DM can be used to find characteristics of houses near a specified location – say park

Temporal and Time Series DBs

Store time related Data. Eg. Data collected regarding stock exchanges

DM Strategies: Scheduling of bank tellers according to the volume of customer traffic.

Text and Multimedia DB

Text data bases contain word description for objects
Eg. To find a particular word or sentence together.

Multimedia contains image, audio and video data . DM- similarity based pattern matching.

Heterogeneous DB and Legacy DBs

A legacy DB is a group of heterogeneous DBs that combine different kinds of Data systems- such as relational or object oriented …difficult to exchange info.

DM can transform the data into more generalized conceptual level (eg. Fair, good or excellent)- from which info exchange can easily be performed.

The World Wide Web- the data objects are linked together. DM- understanding user access patterns called mining path traversal pattern- still a promising discipline.

Data Mining Functionalities
What kinds of patterns can be mined ?
Concept / Class description: Characterisation and Discrimination

Data Characterisation; Summarisation of the general characteristics or features of a target class of data eg. Summarise the characteristics of customer who spend >$1000 a year at ABC stores

Data Discrimination: Comparison of the general features of target class data objects with general features of objects from one or a set of contrasting classes.
Eg. Compare two groups of ABC customers
- who shop for computer products regularly vs. those who rarely shop.

Association Analysis

Discovery of association rules showing attribute-value conditions that occur frequently together in a given set of data.

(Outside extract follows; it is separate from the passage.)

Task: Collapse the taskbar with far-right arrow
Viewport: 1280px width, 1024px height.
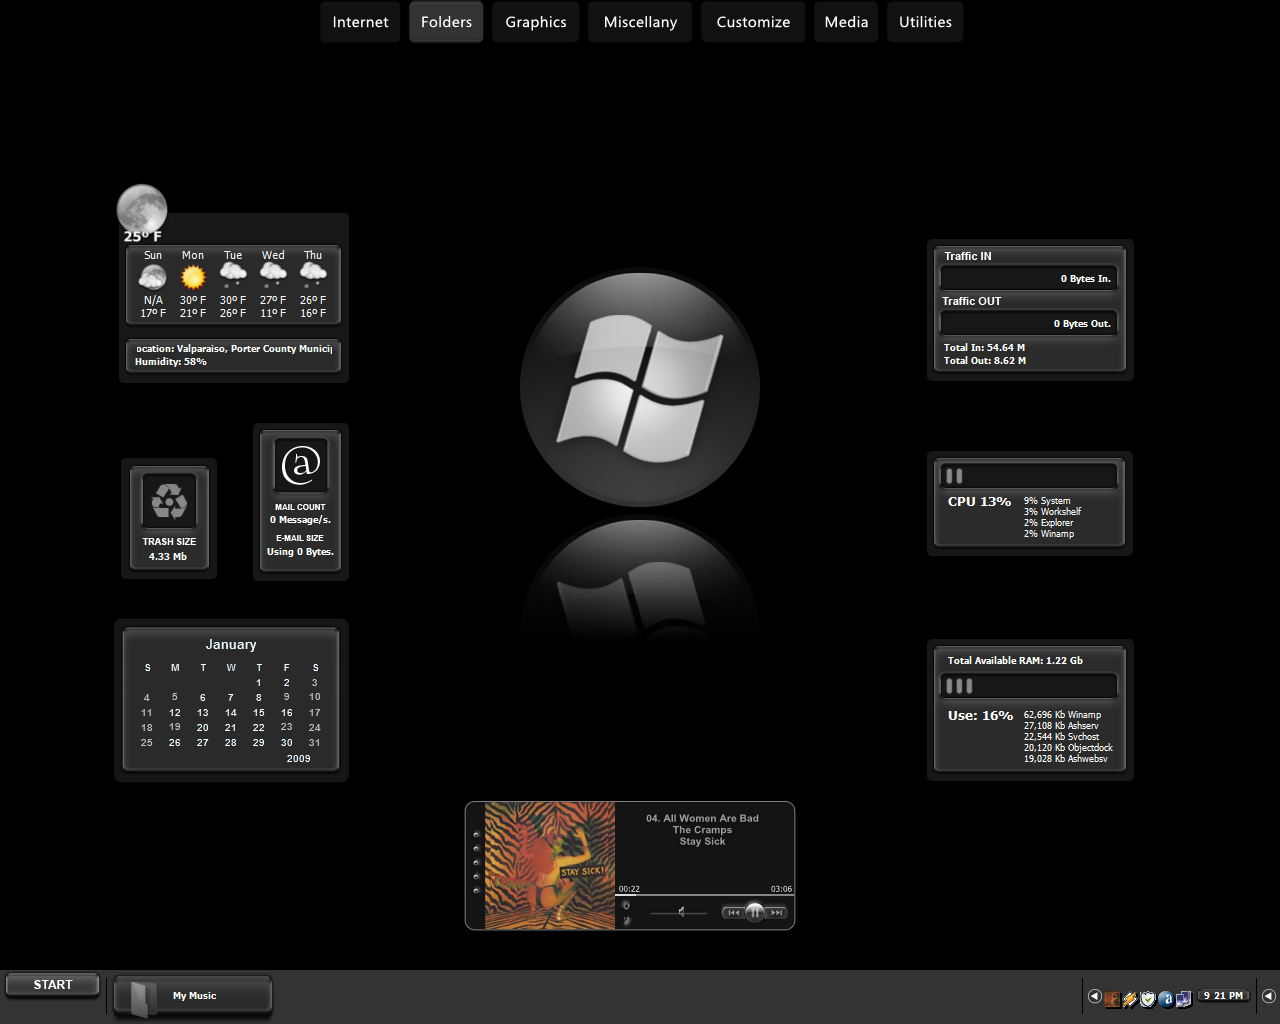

Eg. Age (X, “20…29”)^income (X, “20K…29K”)=> Buys (X,”CD player”)
[Support = 2%, confidence= 60%]

where X is a variable representing customer. It indicates that of the ABC customers under study 2% (support) are 20 to 29 years of age with an income of 20K to 29K and have purchased a CD player at ABC. There is a 60% probability that a customer in this age and income group will purchase a CD player.

3. Prediction : To predict some missing or unavailable data values rather than class labels.


4. Cluster Analysis


- Objects are clustered into groups on the basis of

- maximising the intraclass similarity.

- minimising the interclass similarity.


5. Outlier Analysis
Data objects that do not comply with general behaviour or model of the data are outliers.
- most DM discard outliers
- But in some applications such as fraud, outlier is more important than actual data
6. Evolution Analysis
- Describes trend for objects whose behaviour changes with time
eg. stock regularities of a particular company from the stock market data.
What makes a pattern interesting
A pattern is interesting if:
- It is easily understood by humans
- valid on a new data with some degree of certainty.
- potentially useful
- novel
- validates a hypothesis that a user seeks to confirm.
Rem: An interesting pattern represents knowledge
Objective measures of Pattern interestingness:
1. Support: percentage of transactions that the given rules satisfy.
2. Confidence: Degree of certainty of the detected association.
Subjective Measures
Based on the user's belief in the data .
Thus a pattern is interesting if it:
- contradicts or
- supports user's beliefs
Can a DM system generates all of the interesting patterns
No. But user provided constraints and interestingness measures can be used to focus the research.
Can a DM system generates only interesting patterns:
- Optimising problem in DM
- Challenging issue